Intermediate Handstand Pushups
After you become proficient with basic handstand pushups against the wall, there’s a very simple way to make the exercise more difficult. By jumping up and working the handstand pushup on some parallettes, chairs, or something similarly tall and stable, you can dip your head below the level of your hands and achieve a greater range of motion.
As you can see, you want to try and dip your shoulders all the way down to the level of your hands. You can even spread apart the parallettes or chairs slightly and try to dip even lower.
A natural progression from this point is to take your handstand pushups to the rings. Put your feet on the straps for balance at this point, as you’ll find those handstand pushups difficult enough.
You’ll want to try slowly lowering down into the new range of motion. You can again try to hold various positions along the way, but I find that simply trying to add an inch or two more depth to your handstand pushup each practice to work the best for getting the full motion.
If it helps, you can even stack books under your head to act as a marker for your depth. Take away a book every couple workouts as you become stronger.

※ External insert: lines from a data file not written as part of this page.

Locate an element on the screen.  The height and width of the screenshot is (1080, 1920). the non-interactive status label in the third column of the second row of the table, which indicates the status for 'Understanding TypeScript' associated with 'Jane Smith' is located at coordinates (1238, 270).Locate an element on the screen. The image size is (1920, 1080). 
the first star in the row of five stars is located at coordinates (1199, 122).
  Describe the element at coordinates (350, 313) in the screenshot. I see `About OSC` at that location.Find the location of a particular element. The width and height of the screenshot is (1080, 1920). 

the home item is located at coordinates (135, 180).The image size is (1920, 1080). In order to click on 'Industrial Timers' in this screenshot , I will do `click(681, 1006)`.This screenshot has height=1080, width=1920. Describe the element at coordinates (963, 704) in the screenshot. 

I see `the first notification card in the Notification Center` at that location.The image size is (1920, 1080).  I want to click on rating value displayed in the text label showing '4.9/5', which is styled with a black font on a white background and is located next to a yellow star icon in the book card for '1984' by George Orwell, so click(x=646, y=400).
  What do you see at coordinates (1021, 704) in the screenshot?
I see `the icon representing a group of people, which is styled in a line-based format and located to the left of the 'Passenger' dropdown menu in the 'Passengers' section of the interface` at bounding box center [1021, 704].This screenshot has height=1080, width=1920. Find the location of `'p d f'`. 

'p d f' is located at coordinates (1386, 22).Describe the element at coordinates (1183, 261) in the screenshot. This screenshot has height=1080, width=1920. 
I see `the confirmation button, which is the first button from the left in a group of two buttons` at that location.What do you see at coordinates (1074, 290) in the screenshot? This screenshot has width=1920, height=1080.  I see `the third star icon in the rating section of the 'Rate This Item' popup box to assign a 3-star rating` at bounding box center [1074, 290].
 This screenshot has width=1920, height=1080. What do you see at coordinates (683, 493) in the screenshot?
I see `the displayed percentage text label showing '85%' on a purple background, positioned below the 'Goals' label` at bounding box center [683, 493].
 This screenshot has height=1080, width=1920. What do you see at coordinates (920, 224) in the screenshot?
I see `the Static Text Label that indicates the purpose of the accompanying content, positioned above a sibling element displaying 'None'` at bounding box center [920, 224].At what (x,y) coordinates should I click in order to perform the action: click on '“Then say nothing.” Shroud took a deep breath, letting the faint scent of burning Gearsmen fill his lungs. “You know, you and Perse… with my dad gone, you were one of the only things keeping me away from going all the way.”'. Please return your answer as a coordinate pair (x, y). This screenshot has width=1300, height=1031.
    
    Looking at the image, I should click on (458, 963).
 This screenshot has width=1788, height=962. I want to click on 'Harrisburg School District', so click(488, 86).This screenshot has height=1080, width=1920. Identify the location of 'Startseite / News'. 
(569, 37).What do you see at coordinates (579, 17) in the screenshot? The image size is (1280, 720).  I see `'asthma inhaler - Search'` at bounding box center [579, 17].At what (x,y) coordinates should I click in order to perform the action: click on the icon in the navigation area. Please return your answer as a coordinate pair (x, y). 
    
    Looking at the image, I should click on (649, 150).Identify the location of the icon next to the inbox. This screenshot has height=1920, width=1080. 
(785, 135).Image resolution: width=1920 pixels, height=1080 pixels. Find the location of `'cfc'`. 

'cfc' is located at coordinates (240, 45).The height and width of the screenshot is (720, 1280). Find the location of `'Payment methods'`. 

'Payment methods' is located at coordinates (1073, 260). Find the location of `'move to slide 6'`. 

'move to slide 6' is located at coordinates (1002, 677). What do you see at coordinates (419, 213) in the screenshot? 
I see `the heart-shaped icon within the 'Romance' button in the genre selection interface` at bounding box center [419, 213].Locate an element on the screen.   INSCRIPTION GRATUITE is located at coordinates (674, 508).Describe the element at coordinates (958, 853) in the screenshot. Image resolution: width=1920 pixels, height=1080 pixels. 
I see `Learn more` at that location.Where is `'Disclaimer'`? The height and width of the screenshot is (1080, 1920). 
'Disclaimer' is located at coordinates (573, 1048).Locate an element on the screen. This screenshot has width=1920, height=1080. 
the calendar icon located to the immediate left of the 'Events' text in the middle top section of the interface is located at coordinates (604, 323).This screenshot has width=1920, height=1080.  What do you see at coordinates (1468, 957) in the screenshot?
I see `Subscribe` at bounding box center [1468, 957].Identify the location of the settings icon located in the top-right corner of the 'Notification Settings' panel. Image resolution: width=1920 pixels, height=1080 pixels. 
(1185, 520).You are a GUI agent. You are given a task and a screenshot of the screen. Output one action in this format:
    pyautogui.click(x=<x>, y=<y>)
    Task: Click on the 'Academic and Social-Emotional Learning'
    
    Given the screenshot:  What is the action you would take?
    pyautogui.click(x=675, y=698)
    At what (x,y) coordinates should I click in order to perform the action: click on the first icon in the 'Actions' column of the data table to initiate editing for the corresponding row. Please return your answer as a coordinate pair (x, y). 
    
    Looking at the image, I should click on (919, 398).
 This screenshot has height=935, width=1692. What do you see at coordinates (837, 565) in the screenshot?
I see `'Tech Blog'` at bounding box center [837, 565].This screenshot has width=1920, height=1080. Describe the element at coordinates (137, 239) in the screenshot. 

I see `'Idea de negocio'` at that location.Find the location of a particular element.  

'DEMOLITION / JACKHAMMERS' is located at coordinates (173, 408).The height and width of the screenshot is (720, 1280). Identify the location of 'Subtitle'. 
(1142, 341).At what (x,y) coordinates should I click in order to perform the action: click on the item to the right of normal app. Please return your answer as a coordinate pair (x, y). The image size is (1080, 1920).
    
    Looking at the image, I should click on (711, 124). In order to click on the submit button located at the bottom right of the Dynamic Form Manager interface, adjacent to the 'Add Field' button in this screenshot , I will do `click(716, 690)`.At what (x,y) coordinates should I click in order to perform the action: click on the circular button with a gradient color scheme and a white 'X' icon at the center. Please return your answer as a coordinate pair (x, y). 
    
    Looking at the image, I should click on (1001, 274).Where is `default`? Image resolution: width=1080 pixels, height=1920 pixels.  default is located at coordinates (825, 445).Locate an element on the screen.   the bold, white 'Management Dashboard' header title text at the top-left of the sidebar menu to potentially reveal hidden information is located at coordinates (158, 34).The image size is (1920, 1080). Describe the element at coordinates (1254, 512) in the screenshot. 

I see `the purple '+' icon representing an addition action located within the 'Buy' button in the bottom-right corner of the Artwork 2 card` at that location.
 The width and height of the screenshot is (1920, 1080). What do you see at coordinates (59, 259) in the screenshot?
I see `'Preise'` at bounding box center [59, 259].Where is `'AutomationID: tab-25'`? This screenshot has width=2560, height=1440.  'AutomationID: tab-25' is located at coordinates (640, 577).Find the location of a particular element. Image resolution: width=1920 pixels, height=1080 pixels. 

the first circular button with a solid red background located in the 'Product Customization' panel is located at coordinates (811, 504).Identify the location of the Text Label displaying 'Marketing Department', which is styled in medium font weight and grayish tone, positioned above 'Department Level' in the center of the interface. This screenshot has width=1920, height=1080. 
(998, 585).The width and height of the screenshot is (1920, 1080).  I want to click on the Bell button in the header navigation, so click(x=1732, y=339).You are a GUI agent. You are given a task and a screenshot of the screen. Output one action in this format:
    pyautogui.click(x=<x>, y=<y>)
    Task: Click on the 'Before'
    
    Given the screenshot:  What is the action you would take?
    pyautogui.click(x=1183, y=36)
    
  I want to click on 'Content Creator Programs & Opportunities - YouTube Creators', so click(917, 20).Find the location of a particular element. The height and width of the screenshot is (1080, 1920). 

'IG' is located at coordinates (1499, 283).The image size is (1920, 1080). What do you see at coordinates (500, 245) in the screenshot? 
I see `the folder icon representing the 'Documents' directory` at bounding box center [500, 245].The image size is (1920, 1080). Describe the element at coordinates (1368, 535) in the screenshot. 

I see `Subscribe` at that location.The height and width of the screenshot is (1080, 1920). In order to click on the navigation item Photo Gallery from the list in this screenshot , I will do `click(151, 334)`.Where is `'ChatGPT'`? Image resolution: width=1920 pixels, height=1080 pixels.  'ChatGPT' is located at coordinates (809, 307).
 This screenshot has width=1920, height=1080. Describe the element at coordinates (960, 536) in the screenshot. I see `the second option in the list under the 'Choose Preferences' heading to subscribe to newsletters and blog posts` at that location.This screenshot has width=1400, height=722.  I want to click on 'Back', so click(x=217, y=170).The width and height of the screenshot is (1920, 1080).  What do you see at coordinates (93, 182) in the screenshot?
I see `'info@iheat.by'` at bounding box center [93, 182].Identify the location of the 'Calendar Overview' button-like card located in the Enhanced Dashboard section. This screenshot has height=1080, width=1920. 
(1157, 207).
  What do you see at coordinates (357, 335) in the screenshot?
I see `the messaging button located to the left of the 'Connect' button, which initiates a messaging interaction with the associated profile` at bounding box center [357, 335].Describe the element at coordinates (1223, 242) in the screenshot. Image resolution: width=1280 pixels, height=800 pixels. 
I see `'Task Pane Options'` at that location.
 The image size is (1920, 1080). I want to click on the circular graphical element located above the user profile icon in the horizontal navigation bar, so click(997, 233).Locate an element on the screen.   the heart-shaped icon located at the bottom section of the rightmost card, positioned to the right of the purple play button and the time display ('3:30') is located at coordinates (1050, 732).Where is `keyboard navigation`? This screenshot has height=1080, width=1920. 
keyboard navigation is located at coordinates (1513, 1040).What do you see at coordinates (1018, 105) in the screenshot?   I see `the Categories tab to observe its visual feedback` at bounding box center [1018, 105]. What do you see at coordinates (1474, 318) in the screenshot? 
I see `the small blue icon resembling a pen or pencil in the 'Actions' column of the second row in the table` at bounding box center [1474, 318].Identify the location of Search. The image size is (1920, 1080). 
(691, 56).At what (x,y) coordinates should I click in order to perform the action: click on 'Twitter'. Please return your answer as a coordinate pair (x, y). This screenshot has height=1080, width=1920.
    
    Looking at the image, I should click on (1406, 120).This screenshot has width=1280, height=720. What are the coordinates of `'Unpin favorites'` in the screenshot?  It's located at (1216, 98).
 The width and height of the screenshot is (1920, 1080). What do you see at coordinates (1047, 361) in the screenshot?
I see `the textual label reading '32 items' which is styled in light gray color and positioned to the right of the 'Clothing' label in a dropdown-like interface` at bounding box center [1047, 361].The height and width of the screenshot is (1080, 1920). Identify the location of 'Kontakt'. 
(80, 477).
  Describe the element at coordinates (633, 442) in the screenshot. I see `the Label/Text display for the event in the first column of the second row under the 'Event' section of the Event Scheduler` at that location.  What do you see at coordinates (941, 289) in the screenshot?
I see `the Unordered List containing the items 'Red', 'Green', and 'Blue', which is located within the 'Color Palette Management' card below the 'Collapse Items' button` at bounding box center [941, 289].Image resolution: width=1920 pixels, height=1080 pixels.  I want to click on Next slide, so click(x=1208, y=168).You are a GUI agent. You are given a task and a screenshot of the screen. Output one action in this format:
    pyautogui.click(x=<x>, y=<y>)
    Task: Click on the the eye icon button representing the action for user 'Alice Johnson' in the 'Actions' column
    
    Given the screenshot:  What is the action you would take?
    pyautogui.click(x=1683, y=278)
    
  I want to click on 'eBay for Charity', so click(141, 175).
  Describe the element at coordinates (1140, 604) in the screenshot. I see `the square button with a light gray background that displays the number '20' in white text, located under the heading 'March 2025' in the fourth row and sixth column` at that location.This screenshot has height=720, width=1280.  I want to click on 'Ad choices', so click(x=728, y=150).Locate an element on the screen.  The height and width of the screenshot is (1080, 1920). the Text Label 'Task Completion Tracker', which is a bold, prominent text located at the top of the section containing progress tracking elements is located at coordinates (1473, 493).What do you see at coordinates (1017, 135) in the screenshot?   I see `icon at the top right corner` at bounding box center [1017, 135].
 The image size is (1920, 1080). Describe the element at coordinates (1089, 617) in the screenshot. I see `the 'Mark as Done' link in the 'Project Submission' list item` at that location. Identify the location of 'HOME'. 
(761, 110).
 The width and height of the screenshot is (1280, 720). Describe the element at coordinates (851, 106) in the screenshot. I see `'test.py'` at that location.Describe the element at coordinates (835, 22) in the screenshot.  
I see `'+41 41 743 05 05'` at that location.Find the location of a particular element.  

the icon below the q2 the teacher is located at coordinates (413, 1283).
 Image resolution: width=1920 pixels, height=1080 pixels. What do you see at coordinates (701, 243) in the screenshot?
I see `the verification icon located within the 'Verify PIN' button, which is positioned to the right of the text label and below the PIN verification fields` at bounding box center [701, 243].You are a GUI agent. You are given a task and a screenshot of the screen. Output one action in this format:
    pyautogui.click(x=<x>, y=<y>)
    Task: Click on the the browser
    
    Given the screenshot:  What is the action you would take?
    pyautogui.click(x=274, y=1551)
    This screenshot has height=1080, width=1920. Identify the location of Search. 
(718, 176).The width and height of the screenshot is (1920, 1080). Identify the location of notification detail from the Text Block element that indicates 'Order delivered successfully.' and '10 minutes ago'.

When performing the handstand pushups, you can look downwards (left picture), which will recruit some of the chest. Or you can put your head in a neutral position (right picture), and move your hands slightly away from the wall which will start to flatten your back and leave the shoulders and triceps alone for the pushup. Which is better? Neither, they are just two variations. You’ll probably find keeping your head in a neutral position to be harder to press, but easier on the back.
You’ll also notice that even with a neutral head position, the legs still arch over. I don’t think this is any cause for concern. As long as you’re using the wall for support for this skill, your legs will have to arch slightly over to touch the wall.
Some prefer to turn their bodies around and have their stomachs face the wall. From this position you can straighten out your back and legs when performing the pushup. Downside? I find it awkward to get into (cartwheel or walking up the wall), awkward when falling (cartwheel or slide down against the wall), and no use in training people the correct amount of force needed to kick into a handstand. In the end, if you still prefer it this way, please go ahead. You will still get an incredible workout for your shoulders and arms.
Adding depth to your handstand pushup is an easy way to increase difficulty. Keep at it until you can get a complete range of motion. Good luck!